Q: What does the Teaching and Learning Team do?

Kristin: We are responsible for information literacy integration in the UWM curriculum, so we think about all the classes that are available at UWM and all of the different ways that the faculty build research and writing into those classes intentionally. We are there to support the work they are doing by introducing students to the Libraries’ tools but also the ways of thinking about how to use information and how to approach it.

Q: What tools does the Team provide?

Kristin: Heidi Anoszko, our instructional designer, creates tutorials — “digital learning objects” — that function as accessible and adaptable building blocks for students to use as they research and write their class projects. Claire Dinkelman focuses on student success, particularly in the larger instructional groups such as UWM’s research and writing composition program (English 101 and 102), helping instructors incorporate the learning objects into their lesson plans. Music and Performing Arts Librarian Anna Grau Schmidt, the third member of our team, offers a subject librarian’s perspective on information literacy strategies.

Q: Working with CETL, you have been instrumental in bringing open textbooks —textbooks that are published under an open license and available online for free — to UWM.

Kristin: I really thought that open textbooks had a place at UWM because we were trying as a university to reach students who were learning online, we were trying to give working adults truly good options for learning. We also knew that many students were not purchasing textbooks because of the expense. I thought that this was a gap that needed to be filled. That’s when we started to promote open textbooks to faculty.

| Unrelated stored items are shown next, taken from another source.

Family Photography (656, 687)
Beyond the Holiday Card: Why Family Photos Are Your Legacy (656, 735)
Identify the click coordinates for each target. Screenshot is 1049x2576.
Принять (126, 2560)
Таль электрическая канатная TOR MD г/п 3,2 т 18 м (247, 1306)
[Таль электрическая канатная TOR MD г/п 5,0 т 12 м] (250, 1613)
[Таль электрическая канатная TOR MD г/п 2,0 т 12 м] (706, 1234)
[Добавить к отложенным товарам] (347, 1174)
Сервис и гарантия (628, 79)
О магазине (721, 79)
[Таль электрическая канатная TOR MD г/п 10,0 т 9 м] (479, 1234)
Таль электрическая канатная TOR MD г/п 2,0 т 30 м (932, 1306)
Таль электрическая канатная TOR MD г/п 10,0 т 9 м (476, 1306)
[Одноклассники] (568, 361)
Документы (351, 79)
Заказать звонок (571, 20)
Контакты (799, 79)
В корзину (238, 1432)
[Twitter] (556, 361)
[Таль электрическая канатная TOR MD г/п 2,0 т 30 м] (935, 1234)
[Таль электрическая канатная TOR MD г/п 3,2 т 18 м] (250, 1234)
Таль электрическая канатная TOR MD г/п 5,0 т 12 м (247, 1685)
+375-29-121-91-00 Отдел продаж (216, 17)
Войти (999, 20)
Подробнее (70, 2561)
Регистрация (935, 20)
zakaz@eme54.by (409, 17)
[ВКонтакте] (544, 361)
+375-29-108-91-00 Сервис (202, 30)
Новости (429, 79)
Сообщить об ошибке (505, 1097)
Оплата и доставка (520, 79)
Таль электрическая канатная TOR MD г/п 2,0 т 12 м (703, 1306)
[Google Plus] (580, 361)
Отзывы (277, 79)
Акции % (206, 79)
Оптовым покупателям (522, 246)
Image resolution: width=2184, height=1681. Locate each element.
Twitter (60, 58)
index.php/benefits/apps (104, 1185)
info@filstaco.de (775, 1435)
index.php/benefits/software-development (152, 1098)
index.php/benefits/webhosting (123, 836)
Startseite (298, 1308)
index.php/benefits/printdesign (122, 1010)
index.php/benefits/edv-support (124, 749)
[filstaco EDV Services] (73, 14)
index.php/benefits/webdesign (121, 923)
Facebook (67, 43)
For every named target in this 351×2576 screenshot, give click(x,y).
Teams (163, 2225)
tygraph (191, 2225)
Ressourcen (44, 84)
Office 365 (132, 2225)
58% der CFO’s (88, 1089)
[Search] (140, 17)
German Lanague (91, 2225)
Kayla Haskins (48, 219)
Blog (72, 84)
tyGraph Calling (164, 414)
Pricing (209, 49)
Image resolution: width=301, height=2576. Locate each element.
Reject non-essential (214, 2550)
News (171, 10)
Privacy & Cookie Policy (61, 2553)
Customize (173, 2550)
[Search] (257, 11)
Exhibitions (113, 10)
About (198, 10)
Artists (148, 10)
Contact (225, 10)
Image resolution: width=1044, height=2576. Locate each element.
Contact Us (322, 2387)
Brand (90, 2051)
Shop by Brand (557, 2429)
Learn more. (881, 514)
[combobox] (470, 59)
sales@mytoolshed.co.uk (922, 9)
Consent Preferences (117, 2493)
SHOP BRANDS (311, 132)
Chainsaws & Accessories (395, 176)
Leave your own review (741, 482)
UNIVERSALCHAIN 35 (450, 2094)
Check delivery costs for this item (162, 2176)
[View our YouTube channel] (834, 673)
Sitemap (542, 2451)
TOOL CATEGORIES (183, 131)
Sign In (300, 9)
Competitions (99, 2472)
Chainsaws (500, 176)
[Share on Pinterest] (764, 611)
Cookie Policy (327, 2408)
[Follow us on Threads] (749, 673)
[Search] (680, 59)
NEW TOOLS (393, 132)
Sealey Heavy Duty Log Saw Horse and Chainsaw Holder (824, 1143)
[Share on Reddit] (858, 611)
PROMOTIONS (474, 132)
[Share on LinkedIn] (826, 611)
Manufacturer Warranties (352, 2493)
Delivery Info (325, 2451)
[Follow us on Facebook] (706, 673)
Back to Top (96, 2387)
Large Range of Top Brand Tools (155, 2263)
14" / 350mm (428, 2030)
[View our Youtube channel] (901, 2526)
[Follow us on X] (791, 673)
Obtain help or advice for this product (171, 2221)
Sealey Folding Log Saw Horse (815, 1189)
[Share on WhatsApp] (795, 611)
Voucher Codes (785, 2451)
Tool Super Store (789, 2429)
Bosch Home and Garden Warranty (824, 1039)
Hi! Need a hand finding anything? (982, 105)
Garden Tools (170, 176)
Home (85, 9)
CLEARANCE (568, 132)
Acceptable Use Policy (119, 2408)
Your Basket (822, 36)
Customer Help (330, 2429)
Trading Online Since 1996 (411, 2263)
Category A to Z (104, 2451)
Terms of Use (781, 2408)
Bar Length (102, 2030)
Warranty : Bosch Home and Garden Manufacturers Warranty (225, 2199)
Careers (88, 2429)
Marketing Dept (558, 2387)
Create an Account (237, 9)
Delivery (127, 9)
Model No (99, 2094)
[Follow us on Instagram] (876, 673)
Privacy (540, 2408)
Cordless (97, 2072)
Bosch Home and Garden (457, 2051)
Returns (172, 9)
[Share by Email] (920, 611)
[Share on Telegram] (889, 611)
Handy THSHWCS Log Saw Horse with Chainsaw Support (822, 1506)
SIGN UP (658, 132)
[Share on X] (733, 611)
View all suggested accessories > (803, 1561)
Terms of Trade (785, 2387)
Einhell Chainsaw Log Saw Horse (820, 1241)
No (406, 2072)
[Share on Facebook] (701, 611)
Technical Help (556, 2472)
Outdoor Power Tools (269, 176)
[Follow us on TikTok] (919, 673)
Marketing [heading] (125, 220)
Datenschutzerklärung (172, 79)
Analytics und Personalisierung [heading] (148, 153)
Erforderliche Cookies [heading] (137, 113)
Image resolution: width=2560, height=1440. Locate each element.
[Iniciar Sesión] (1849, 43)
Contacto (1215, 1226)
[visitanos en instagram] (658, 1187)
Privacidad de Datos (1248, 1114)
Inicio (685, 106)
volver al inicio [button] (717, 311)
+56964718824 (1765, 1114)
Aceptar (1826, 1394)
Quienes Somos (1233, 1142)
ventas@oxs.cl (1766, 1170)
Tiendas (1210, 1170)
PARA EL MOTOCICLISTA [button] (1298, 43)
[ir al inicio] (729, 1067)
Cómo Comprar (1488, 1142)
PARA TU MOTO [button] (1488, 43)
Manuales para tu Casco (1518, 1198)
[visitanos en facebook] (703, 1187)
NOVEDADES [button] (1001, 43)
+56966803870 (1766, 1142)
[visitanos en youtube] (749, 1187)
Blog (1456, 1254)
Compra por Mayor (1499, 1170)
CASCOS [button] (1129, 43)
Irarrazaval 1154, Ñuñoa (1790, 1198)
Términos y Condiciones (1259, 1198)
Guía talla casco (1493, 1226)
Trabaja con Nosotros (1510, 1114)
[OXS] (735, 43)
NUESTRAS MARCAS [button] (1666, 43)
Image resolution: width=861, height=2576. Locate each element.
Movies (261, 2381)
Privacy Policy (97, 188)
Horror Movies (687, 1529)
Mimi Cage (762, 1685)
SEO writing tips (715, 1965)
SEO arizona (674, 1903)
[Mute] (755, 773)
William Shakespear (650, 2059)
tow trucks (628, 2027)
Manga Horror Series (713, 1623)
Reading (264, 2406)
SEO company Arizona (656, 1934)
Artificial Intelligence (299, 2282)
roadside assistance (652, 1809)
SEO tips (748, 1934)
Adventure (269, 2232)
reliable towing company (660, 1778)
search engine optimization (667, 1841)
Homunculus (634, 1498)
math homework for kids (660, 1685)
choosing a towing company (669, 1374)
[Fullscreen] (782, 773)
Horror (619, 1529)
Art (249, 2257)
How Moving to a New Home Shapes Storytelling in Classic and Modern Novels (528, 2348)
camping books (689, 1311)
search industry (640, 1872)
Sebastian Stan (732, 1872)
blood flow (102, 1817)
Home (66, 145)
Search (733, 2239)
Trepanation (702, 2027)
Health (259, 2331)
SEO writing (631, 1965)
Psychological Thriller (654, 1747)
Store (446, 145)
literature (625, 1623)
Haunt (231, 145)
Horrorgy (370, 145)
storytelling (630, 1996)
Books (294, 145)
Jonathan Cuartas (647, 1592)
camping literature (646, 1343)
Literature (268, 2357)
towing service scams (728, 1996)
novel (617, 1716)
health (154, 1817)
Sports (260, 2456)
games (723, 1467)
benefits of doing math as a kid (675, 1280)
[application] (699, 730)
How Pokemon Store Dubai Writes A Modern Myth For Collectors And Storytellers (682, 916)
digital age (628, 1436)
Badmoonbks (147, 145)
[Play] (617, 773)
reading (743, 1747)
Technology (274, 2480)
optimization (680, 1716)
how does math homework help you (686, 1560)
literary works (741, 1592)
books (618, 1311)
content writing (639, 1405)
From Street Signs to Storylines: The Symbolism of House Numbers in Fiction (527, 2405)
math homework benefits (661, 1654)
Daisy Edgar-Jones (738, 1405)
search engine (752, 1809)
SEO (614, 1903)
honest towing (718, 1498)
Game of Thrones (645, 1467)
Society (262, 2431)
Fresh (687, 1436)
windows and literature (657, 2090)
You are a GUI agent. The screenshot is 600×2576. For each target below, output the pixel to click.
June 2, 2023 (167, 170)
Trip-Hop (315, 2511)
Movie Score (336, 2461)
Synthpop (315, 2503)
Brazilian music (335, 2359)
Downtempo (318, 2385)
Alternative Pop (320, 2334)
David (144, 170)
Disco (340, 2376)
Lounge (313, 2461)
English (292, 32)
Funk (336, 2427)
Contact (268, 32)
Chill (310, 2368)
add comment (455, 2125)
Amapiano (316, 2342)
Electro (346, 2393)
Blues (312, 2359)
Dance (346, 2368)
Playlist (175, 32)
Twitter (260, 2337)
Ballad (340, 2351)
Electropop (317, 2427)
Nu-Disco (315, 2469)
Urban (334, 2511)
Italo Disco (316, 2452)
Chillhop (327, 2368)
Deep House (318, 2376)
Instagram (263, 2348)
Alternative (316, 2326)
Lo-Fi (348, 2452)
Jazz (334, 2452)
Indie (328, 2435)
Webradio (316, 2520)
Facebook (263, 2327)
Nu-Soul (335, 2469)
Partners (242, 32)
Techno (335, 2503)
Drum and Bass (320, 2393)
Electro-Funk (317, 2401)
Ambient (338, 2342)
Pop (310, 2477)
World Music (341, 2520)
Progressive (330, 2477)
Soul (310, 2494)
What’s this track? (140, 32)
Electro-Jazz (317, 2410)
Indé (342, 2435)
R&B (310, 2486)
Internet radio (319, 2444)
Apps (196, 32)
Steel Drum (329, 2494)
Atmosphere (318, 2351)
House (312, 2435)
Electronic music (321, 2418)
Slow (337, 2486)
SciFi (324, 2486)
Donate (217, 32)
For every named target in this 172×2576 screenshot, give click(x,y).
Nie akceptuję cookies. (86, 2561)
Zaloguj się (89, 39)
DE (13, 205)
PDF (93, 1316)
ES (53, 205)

Q: Your efforts have clearly been successful.

Kristin: It depends on how we measure success. We’ve had some really nice adoptions—Psychology 101 and 102, for example — that have shown that it’s possible when done intentionally that we can convert a class from a traditional textbook to an open Creative Commons-licensed textbook, still written by experts, still peer-reviewed, still offering a lot of attributes that faculty appreciate in textbooks.   

Q: But there is more to be done?

Kristin: We have wanted to engage more faculty and make the adoption of OER a bigger, more present part of what faculty are thinking about when they prepare their classes. One of the ways that we have done that is by developing an online self-paced training that is just about OER, open textbooks, and library e-resources. That has been our focus for building some scale into the project.

Q: How do your roles at the Libraries impact student success?

Kristin: As information literacy instructors, we give students the building blocks to successfully find and cite the sources needed to complete their research assignments. The main impact of OER is that students can have the course material that they need at the beginning and throughout the course.

Q: What do you like most about your job?

Kristin: There are plenty of things that I like about my position–working with the people that we have here at UWM, working with our students. And I like learning something new every day. But I really appreciate that there is room to do creative problem solving and room to develop new ideas in terms of programming, and that’s always been very important to me.